* **TO-DO ITEM**
Copy out every line below that contains the word "should".

* **SOURCE DATA**
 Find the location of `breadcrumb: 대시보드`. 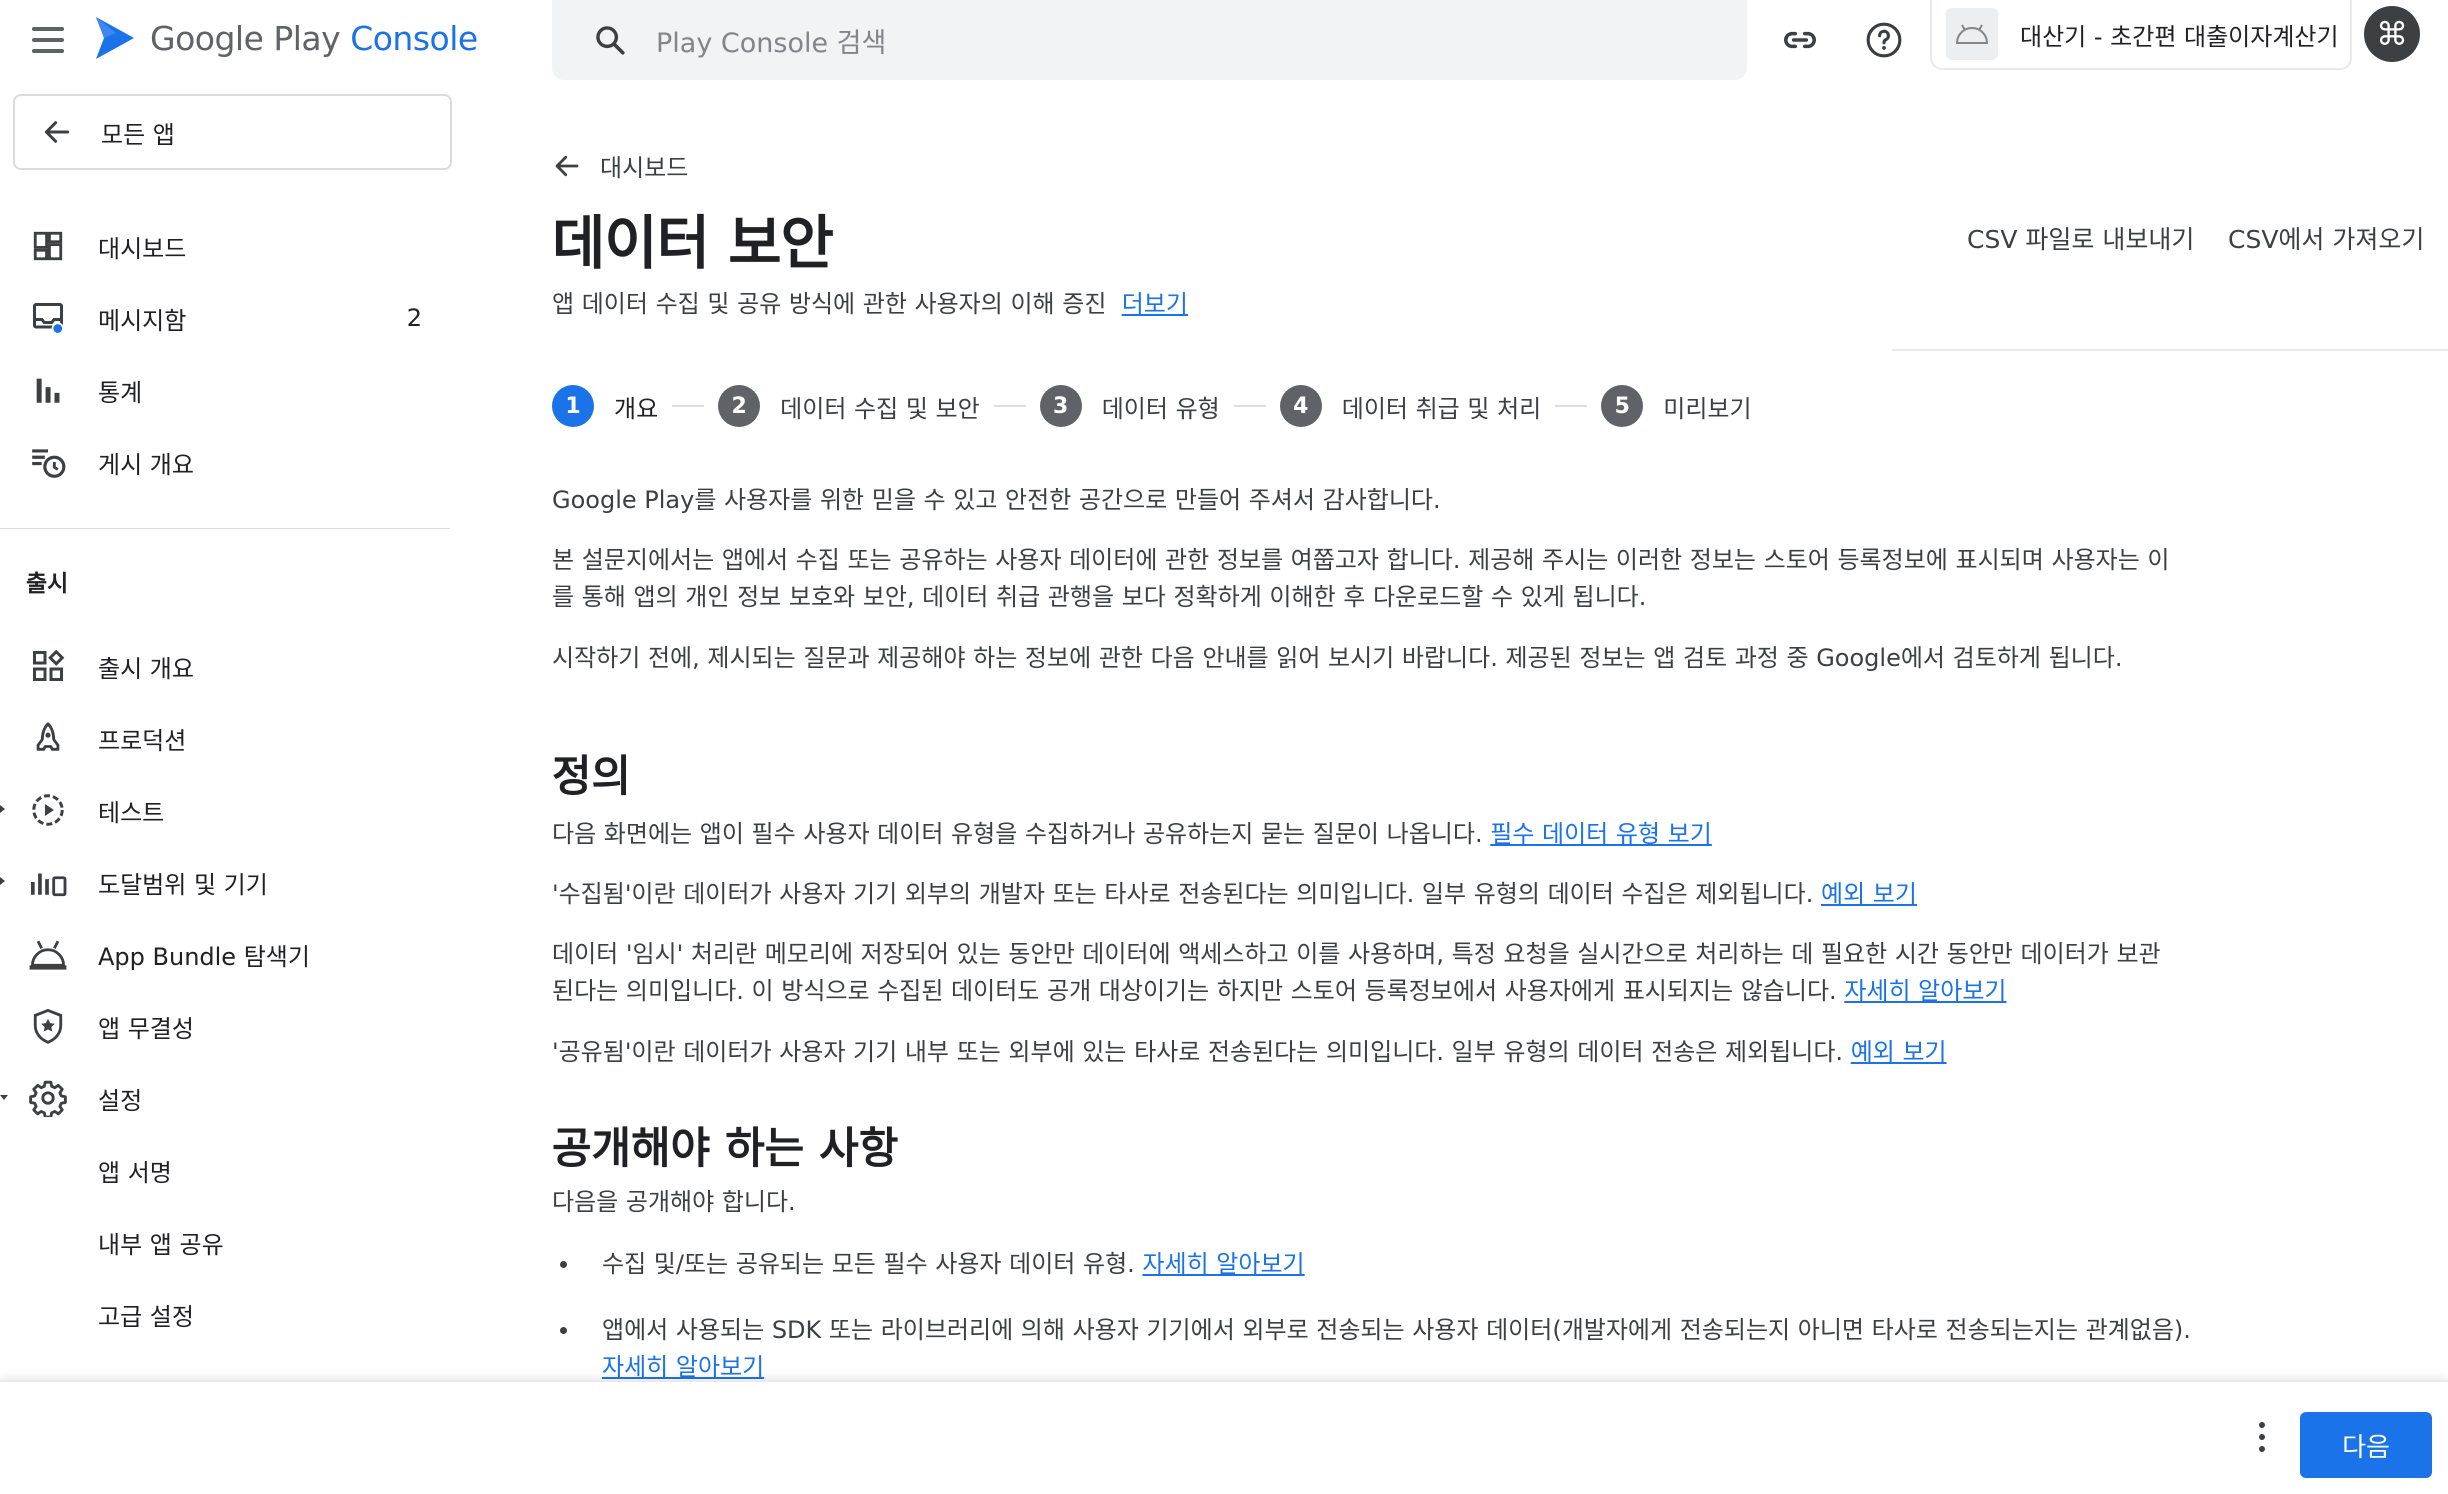

breadcrumb: 대시보드 is located at coordinates (620, 166).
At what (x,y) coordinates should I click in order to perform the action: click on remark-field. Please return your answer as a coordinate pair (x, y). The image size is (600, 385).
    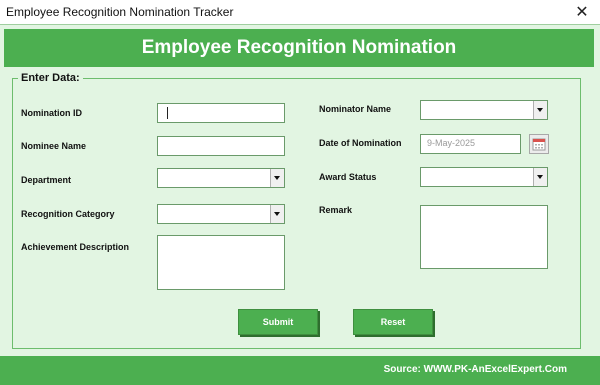
    Looking at the image, I should click on (484, 237).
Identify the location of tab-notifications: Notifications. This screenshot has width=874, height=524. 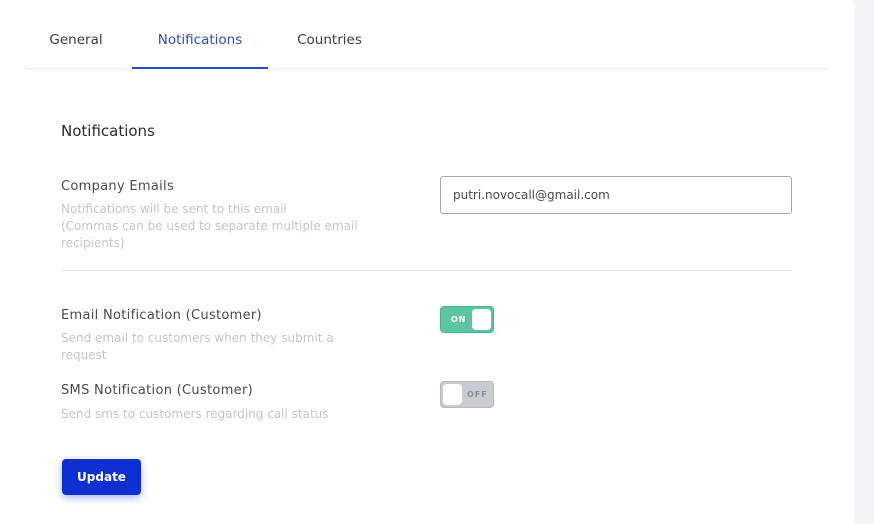
(200, 34).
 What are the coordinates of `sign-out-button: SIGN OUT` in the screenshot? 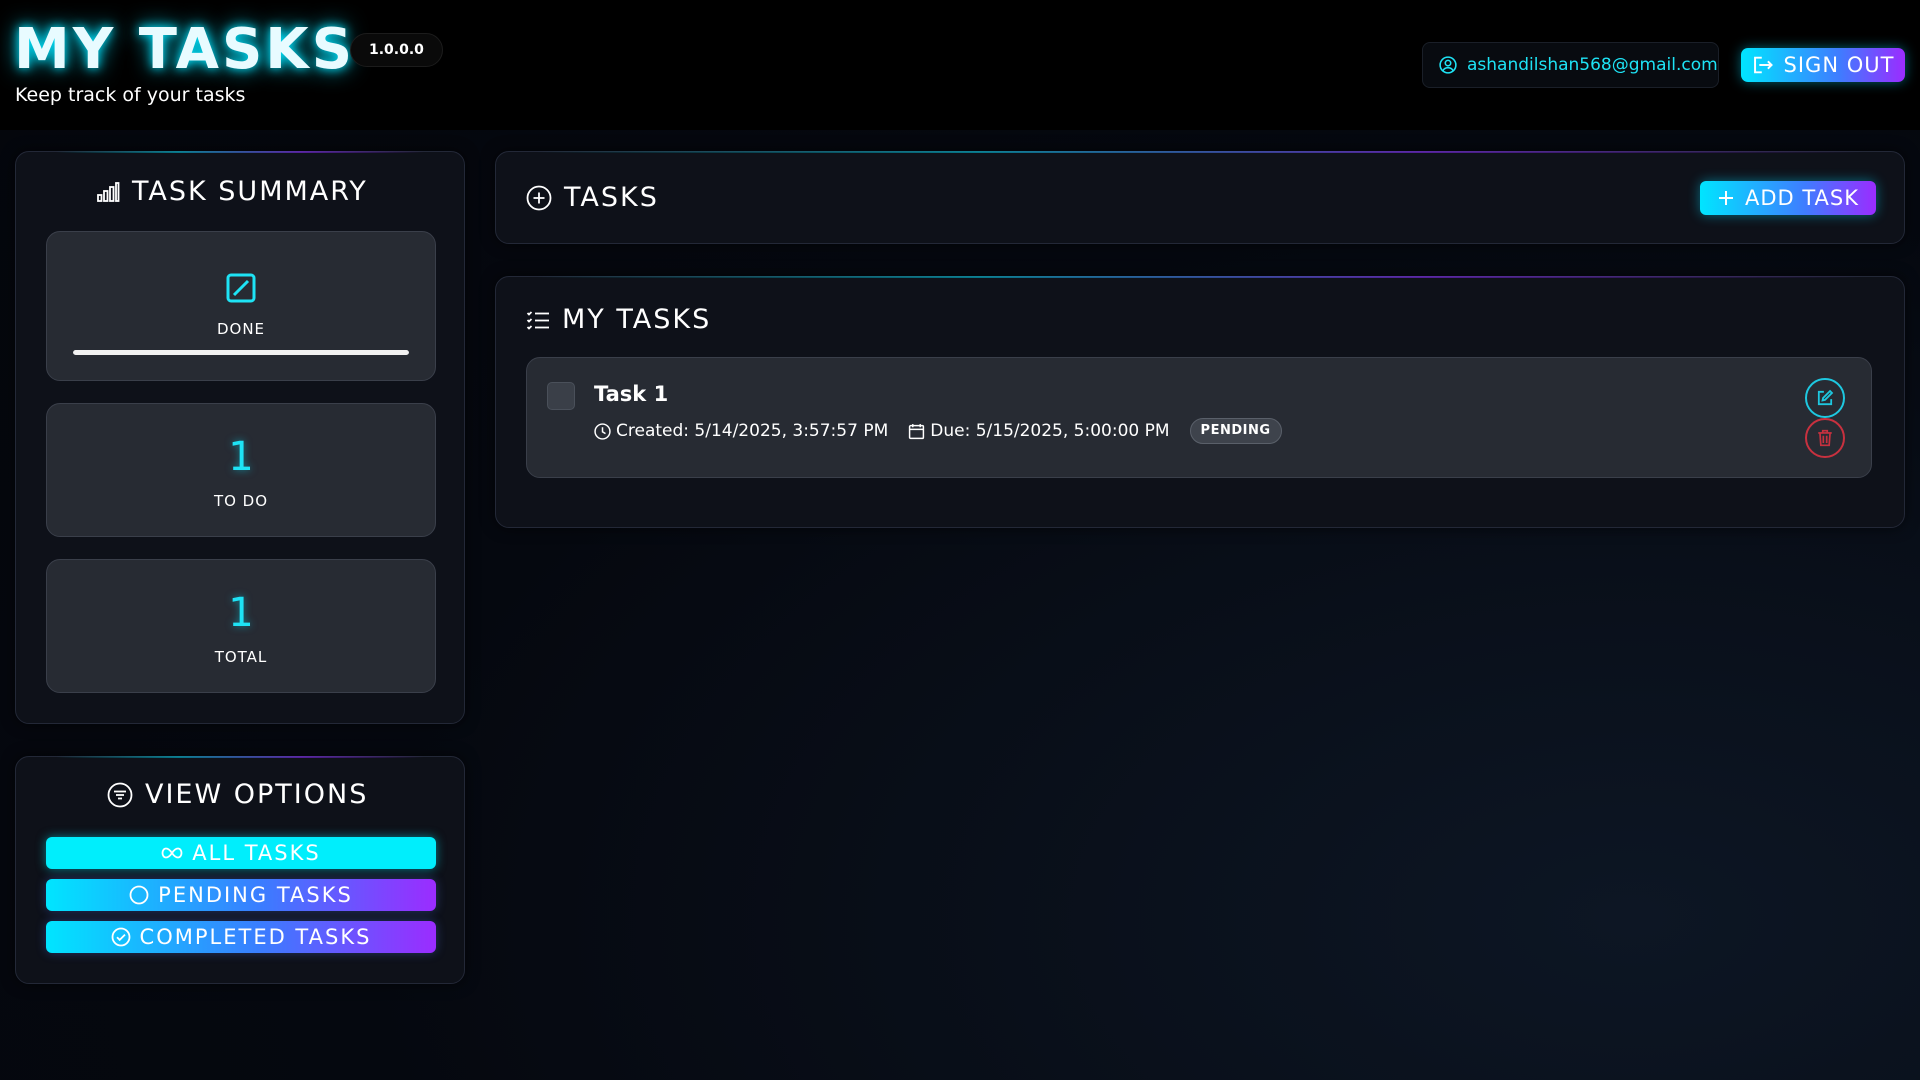 It's located at (1823, 65).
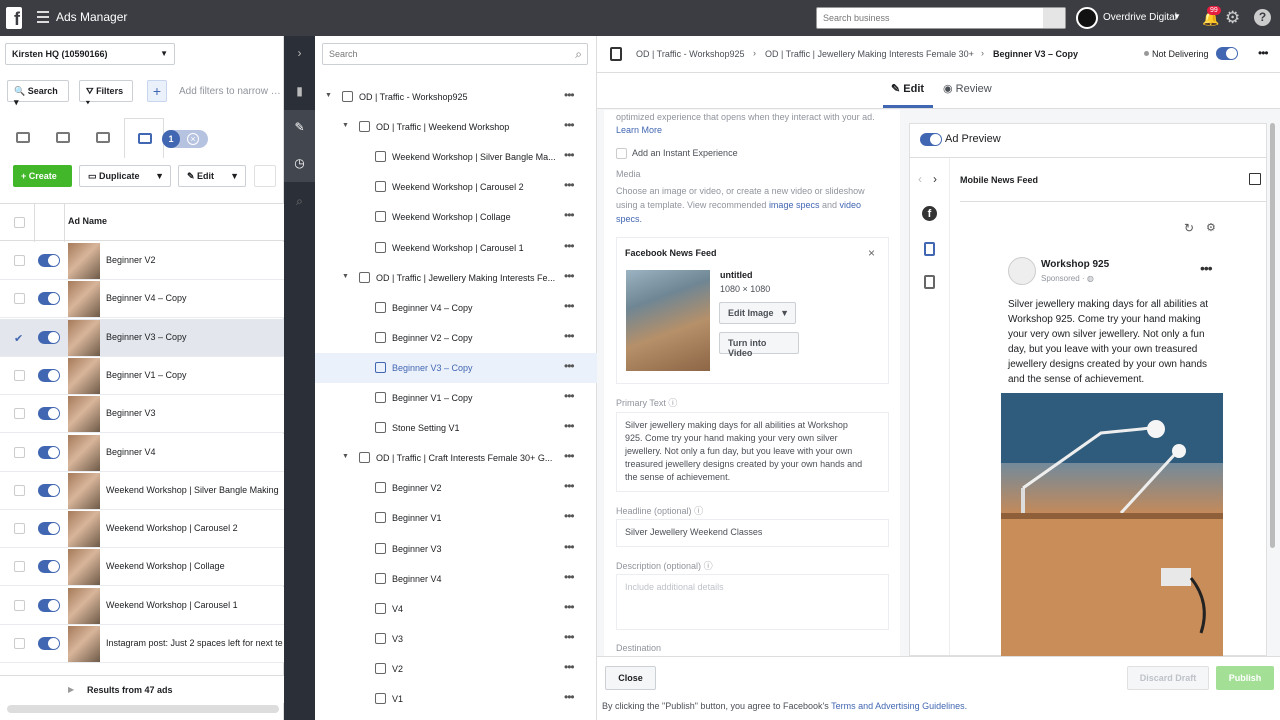 This screenshot has height=720, width=1280. I want to click on table-row: Beginner V1 – Copy, so click(142, 376).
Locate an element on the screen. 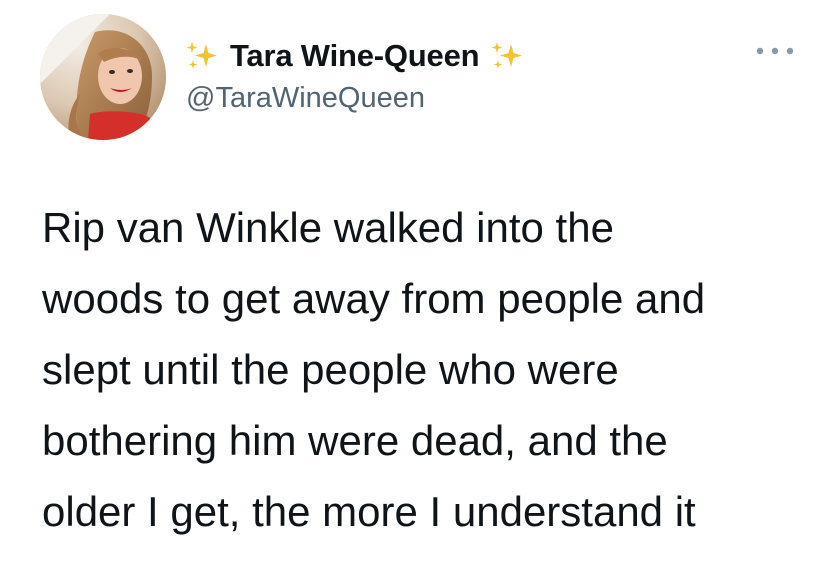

* **WRITTEN RESPONSE**
At what (x,y) coordinates should I click in order to perform the action: click on remark-field. Please return your answer as a coordinate pair (x, y). The image size is (600, 385).
    Looking at the image, I should click on (484, 237).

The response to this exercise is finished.